例えば、小樽商大の生徒ならば毎朝、地獄坂というその名の通り長く傾斜が急な坂を登るはめになる。もちろん私もそのひとりである。
冬は凍結で危険、夏は過酷で汗だく。日々の坂の上り下りは正直好ましいものではない。

しかし、特に通学・通勤者にとっては百害あって一利なしと思える小樽の坂だが、それらは時に景観として人々に感動を与えてくれる。つまり、坂の数だけ絶景ポイントがあるということである。

普段、小樽の坂の多さに不満ばかり漏らしている私だが、坂があったからこそ見ることができた景色があった。これは、その時の写真である。

大学1年の秋、たまたま朝焼けに気付いた私はもっと見晴らしが良い場所でその朝焼けが見たいと思った。だが自宅から旭展望台までは30分はかかる。大学までは15分位だがその間に朝焼けが終わってしまうかもしれない。
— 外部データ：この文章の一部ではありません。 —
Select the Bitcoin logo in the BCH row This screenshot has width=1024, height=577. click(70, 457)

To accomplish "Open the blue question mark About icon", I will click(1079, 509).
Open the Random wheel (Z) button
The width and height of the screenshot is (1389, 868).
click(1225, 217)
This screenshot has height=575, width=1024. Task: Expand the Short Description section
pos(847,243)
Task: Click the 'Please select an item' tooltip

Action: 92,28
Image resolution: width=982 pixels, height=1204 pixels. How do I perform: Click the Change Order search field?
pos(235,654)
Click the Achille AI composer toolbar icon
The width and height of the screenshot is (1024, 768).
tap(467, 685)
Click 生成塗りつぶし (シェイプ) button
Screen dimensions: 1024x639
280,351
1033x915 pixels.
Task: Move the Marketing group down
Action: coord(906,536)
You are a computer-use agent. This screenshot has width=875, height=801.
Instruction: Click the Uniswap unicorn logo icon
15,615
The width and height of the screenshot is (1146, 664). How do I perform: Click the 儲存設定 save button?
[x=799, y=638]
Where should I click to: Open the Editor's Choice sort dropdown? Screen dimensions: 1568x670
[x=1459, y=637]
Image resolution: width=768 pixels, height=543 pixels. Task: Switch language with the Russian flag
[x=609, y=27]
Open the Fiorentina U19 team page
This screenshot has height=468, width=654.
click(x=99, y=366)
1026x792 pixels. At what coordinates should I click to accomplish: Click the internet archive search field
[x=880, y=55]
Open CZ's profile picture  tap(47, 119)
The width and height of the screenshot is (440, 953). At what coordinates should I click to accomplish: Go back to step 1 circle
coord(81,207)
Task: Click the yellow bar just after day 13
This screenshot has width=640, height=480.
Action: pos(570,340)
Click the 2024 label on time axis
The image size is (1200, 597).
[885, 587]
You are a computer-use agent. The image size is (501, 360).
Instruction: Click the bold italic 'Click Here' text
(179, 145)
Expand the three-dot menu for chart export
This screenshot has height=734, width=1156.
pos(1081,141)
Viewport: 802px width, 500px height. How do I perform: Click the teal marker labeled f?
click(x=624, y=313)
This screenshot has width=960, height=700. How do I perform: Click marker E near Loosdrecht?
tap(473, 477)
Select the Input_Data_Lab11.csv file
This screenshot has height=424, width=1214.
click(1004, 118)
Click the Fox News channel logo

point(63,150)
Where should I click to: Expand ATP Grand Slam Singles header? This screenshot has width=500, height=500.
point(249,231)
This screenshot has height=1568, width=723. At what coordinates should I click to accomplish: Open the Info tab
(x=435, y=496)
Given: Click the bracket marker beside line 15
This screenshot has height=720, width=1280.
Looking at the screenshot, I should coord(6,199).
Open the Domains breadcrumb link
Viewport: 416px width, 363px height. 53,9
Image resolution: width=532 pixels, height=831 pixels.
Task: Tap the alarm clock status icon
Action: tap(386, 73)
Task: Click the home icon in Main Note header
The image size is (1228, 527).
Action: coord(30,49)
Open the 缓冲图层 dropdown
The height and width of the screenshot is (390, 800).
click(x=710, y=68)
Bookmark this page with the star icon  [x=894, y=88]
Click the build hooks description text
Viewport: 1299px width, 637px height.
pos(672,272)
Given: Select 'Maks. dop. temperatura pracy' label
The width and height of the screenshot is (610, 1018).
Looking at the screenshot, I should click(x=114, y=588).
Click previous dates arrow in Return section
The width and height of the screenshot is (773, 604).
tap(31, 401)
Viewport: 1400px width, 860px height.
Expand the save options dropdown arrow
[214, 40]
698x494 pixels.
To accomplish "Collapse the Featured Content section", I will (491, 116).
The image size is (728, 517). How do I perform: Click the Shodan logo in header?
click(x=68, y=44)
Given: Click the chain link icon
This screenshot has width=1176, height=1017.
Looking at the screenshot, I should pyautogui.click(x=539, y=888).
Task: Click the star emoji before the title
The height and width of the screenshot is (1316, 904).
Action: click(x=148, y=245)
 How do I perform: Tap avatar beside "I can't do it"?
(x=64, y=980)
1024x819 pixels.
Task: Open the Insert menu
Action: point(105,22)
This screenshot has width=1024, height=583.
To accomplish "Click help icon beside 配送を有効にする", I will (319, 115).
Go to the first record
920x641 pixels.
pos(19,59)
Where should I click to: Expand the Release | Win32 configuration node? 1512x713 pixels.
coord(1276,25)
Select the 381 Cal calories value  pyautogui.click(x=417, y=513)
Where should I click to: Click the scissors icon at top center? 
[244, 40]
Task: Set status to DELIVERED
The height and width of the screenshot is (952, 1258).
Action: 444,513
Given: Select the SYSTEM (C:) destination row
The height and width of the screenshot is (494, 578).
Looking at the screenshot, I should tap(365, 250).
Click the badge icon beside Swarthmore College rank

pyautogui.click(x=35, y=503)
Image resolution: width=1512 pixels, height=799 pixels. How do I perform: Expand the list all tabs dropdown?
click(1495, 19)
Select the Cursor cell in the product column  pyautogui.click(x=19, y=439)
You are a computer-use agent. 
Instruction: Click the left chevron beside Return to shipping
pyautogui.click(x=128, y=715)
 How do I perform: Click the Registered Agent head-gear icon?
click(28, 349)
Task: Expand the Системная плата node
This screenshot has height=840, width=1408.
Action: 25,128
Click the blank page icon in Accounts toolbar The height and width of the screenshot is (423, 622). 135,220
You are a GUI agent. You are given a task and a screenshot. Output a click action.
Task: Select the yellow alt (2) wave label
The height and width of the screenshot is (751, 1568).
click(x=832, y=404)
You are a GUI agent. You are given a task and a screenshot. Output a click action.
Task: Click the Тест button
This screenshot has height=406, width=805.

とりあえず学校を目指そうといつもの坂を登り始めると、いつもの通学路の反対方向の小道にもっと急な坂が見えた。
行ったことはなかったが、なんとなく思い付きでその坂を登ってみる。
すると進んで5分ほどのところに大きなアパートがあった。どうやら駐車場からは小樽を一望できるようだ。

静かな町と海に反射する朝焼け。
それは私が求めていた以上の美しさだった。そしてそのような景色が自宅の近所に存在していたことへの驚きがその感動をより増幅させた。
穴場とでもいうべきなのだろうか、きっと名前もない坂の先にあったその場所は私のお気に入りの絶景スポットとなった。

朝焼け、夕焼け、星空、花火、なんでもいい。
もしたまたま小樽で歩いているその時の空が綺麗だったら、とりあえず上を目指してみてはどうだろうか。
もしかするとすぐ近くにその空をもっと楽しめる素敵な場所があるかもしれない。坂の町小樽にはそんな可能性がいっぱい詰まっていると思う。